Viewed in this light, inter-temporal law can play a key role in solving historical territorial disputes. China's sovereignty claim over the Xisha and Nansha islands can be justified from two aspects.
On one hand, China's sovereignty claim over the Nansha Islands can be traced back to centuries ago when there were fewer conditions for establishing title. Just as Daniel J. Dzurek, an US geographer, wrote, because the Nansha Islands and reefs were minuscule and had little economic importance until the development of extended jurisdiction under the new law of the sea, the claimants made little effort to secure clear title to them by means of occupation.
On the other, in the early 20th century, China mainly occupied the major islets of the two archipelagoes, such as the Yongxing Island and the Taiping Island, because in light of the law of the sea in force at that time, a country did not have to occupy every islet, rock and reef to claim its sovereignty over an archipelago, especially when the rest of the islets were faraway and hard to be reached.
China did not often reiterate its sovereignty over the islands before World War II, because it was universally acknowledged that a country does not have to frequently claim its sovereignty when there is no strong sovereignty request from other countries. Such a principle has been widely adopted in solving territorial disputes, including the 1928 Island of Palmas Case, 1931 Clipperton Island Arbitration and the 1933 Legal Status of Eastern Greenland.
Although UNCLOS is now the law in force to regulate maritime activities, it cannot deny China's historical rights over the Nansha Islands. China's traditional maritime border took shape in 1947, 47 years before UNCLOS came into force in 1994, when concepts such as continental shelf and exclusive economic zone were not yet known. Just as Chao Kuo-tsai, an expert in international law at Taiwan-based "National Chengchi University", has said, vested right is restricted by the law contemporary with it and cannot be withdrawn by laws coming into force later.
Moreover, according to UNCLOS, a coastal country enjoys certain rights over its exclusive economic zone, but such rights are restricted to the natural resources and the country has no sovereignty title over the islands in the region. Therefore, the surrounding countries in the South China Sea cannot use the exclusive economic zone as an excuse to forcibly occupy China's Nansha Islands, even though some of these islands are less than 200 nautical miles from their coastal baselines.
After UNCLOS came into force, some surrounding countries in the South China Sea have been using its articles beneficial to them to claim sovereignty and jurisdiction rights over the islands, and thus intensifying the disputes.
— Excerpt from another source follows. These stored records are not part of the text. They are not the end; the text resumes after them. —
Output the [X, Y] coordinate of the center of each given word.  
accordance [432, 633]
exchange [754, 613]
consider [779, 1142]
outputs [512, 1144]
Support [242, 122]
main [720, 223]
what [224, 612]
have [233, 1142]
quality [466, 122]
The intensified disputes make the implementation of UNCLOS questionable.
Kriangsak Kittichaisaree, former legal officer in Thailand's Ministry of Foreign Affairs, has said: "The 1982 Law of the Sea Convention merely set a 'goal' to be achieved but is silent as to the method to be followed to achieve it. It restricts itself to setting a 'standard', leaving it to the States themselves, or to the Courts, to endow this standard with specific content".
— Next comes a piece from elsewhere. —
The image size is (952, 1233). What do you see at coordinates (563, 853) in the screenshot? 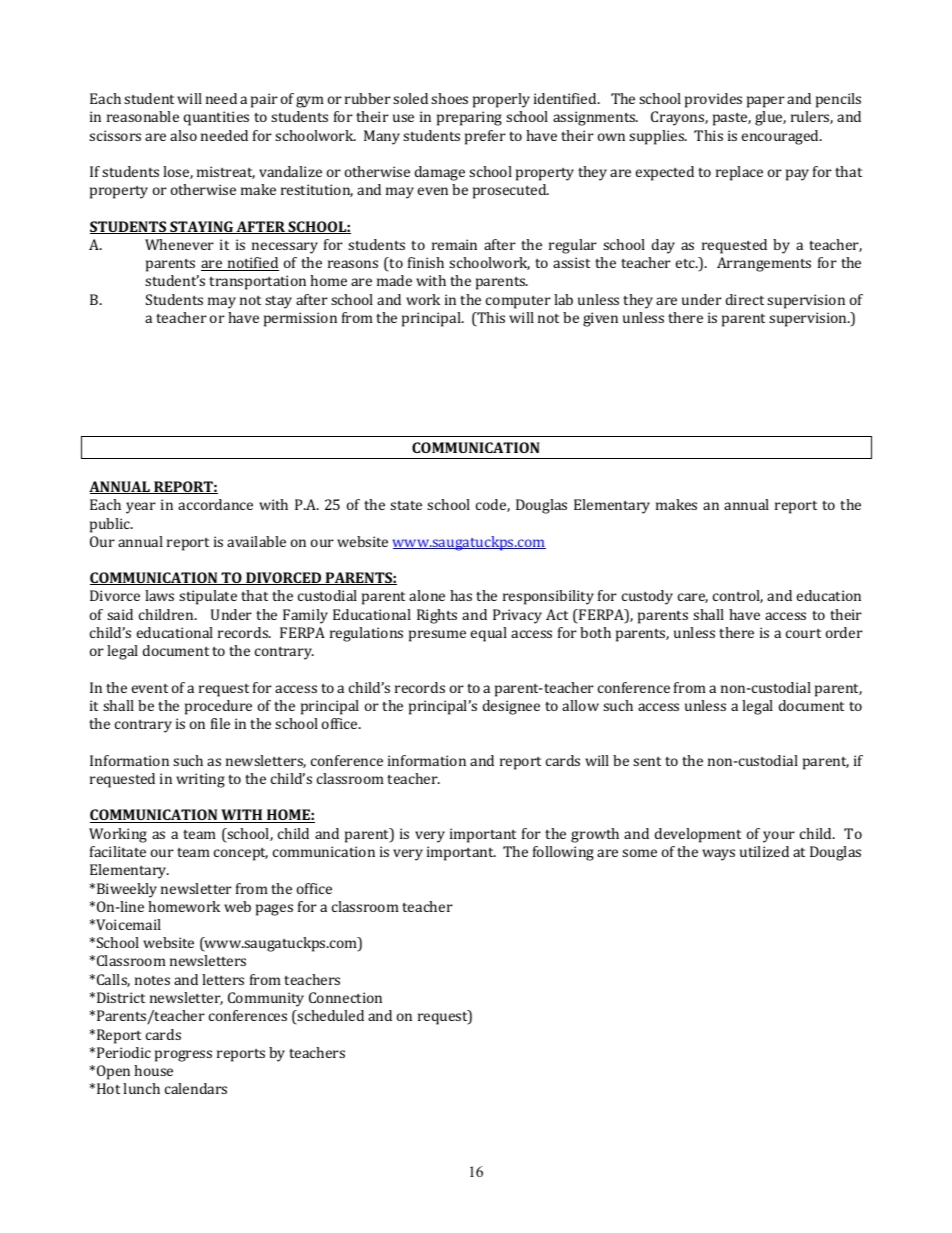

By manipulating the shortcomings of UNCLOS, the surrounding countries have forcibly occupied China's Nansha Islands, are hindering China's offshore oil drilling, and driving away and even sinking Chinese trawlers. Confronted with such threats, China should consider its own situation before enforcing UNCLOS, clearly stipulating its rights over its exclusive economic zone and continental shelf. This is a basic right of a sovereign country and the right way to defend the country's sovereignty and maritime interests.
The author is a professor at the Center for Southeast Asia Studies, Xiamen University, Fujian province.